TRY IT
Output every line of the entries from the line containing "This screenshot has width=709, height=719." through the last, exactly, with no other content.

SOURCE DATA
== Segment start ==
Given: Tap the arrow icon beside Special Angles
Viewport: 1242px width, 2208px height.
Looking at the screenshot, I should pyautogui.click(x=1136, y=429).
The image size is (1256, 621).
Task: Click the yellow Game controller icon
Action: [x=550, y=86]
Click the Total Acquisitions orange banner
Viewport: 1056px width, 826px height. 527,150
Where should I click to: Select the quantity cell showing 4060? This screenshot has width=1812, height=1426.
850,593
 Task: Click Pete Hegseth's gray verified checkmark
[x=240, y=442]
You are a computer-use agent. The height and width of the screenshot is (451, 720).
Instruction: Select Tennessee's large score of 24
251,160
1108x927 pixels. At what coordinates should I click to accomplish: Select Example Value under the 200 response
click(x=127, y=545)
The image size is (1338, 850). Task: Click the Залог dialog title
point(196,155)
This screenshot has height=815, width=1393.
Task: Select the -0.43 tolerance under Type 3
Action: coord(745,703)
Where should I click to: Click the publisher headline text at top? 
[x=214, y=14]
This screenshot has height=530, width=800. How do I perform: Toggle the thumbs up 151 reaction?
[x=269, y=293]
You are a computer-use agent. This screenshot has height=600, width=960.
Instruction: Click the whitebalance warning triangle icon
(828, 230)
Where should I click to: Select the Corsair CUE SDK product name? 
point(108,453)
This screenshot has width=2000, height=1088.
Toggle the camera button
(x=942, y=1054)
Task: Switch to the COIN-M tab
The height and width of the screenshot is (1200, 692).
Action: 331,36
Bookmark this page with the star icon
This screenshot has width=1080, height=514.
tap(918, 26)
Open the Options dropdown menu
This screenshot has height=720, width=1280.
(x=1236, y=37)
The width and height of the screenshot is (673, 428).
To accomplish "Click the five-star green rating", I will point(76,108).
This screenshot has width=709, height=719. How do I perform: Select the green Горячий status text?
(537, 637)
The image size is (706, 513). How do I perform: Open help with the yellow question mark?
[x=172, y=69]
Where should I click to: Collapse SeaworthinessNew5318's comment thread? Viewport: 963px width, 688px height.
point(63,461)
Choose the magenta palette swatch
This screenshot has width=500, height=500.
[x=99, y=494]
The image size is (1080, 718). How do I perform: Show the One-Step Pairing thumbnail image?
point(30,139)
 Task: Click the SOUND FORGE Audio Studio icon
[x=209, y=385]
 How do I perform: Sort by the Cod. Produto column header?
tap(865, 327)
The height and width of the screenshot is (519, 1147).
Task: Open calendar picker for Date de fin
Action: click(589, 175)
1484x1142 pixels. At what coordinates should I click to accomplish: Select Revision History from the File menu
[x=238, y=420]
== Segment end ==
EXERCISE SOLUTION
This screenshot has width=709, height=719. How do I perform: Select the green Горячий status text?
(537, 637)
The image size is (706, 513). How do I perform: Open help with the yellow question mark?
[x=172, y=69]
Where should I click to: Collapse SeaworthinessNew5318's comment thread? Viewport: 963px width, 688px height.
point(63,461)
Choose the magenta palette swatch
This screenshot has width=500, height=500.
[x=99, y=494]
The image size is (1080, 718). How do I perform: Show the One-Step Pairing thumbnail image?
point(30,139)
 Task: Click the SOUND FORGE Audio Studio icon
[x=209, y=385]
 How do I perform: Sort by the Cod. Produto column header?
tap(865, 327)
The height and width of the screenshot is (519, 1147).
Task: Open calendar picker for Date de fin
Action: click(589, 175)
1484x1142 pixels. At what coordinates should I click to accomplish: Select Revision History from the File menu
[x=238, y=420]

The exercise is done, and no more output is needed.